**SET EXERCISE A**
In the entries, reproduce everything from the line containing "Image resolution: width=540" down to the end of the entries, switching each "Describe" to "Explain" and leaving all else unchanged.

##### SELECTED TEXT #####

From the highlights to the lowlights, the past decade has been full of news, advancements, and controversies in the world of NFL officiating. We live in a very different world we lived in just ten years ago. Without further ado, from the game-changing calls to the broken glass-ceilings, and from the controversial moments to the career achievements, Football Zebras presents this three-part series showcasing the top officiating moments of the 2010s.
Referee Walt Coleman joins the 30 Club (2018)
In 2018, referee Walt Coleman became only the seventh official in NFL history to work 30 or more seasons. Hired in 1989 at the line judge position by head of officiating Art McNally, Coleman was promoted to referee in 1995 when the league expanded to 30 teams. Coleman is perhaps most well-known for his assignment to the 2001 AFC Divisional Playoff — the Tuck Rule Game — between the Oakland Raiders and New England Patriots. Late in the fourth quarter, Coleman reversed what would likely have been a game-sealing fumble recovery by the Raiders to an incomplete pass by the Patriots, at the foundation of the New England dynasty. As a result, he did not officiate a Raiders game in the 261 games he has worked since.

#####

**SET EXERCISE B**
Print everything from "In 2018, referee" down to "has worked since." in the text on NFL officiating, word for word.

##### PROVIDED MATERIAL #####

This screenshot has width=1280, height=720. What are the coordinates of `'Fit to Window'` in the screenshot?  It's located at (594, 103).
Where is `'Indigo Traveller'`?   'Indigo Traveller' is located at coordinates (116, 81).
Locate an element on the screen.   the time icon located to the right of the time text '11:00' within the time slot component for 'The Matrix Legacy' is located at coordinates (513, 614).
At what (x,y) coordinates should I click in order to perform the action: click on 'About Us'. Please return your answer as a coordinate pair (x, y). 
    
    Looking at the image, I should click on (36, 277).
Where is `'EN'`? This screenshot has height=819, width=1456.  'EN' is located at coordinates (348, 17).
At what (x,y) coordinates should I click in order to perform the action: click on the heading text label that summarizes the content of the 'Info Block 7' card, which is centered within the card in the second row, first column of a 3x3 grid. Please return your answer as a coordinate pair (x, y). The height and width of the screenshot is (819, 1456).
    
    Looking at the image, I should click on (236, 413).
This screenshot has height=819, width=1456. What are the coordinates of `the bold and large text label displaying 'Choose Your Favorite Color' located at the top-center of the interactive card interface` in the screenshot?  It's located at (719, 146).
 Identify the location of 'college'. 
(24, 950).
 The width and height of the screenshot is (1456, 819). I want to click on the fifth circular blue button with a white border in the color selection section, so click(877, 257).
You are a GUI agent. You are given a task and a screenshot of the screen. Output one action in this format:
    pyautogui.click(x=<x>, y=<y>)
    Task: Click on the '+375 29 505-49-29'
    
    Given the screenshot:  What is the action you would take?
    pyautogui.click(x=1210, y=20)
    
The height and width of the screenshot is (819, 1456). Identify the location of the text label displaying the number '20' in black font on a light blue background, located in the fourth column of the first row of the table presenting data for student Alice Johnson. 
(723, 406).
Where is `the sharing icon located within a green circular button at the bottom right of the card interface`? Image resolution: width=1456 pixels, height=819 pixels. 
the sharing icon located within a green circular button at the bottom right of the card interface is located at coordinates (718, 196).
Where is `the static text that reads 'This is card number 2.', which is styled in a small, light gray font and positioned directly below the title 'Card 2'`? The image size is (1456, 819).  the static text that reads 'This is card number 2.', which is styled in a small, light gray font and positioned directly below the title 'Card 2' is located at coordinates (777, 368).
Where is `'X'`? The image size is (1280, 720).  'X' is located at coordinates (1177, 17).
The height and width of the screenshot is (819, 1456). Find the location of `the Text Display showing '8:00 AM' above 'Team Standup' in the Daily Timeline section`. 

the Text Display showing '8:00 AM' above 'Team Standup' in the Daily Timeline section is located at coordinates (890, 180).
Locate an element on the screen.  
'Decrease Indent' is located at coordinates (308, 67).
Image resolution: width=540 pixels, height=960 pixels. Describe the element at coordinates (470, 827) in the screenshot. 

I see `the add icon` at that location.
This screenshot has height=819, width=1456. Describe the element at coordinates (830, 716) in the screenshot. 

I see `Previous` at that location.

#####

**RESPONSE A**
Image resolution: width=540 pixels, height=960 pixels. Explain the element at coordinates (470, 827) in the screenshot. 

I see `the add icon` at that location.
This screenshot has height=819, width=1456. Explain the element at coordinates (830, 716) in the screenshot. 

I see `Previous` at that location.

**RESPONSE B**
In 2018, referee Walt Coleman became only the seventh official in NFL history to work 30 or more seasons. Hired in 1989 at the line judge position by head of officiating Art McNally, Coleman was promoted to referee in 1995 when the league expanded to 30 teams. Coleman is perhaps most well-known for his assignment to the 2001 AFC Divisional Playoff — the Tuck Rule Game — between the Oakland Raiders and New England Patriots. Late in the fourth quarter, Coleman reversed what would likely have been a game-sealing fumble recovery by the Raiders to an incomplete pass by the Patriots, at the foundation of the New England dynasty. As a result, he did not officiate a Raiders game in the 261 games he has worked since.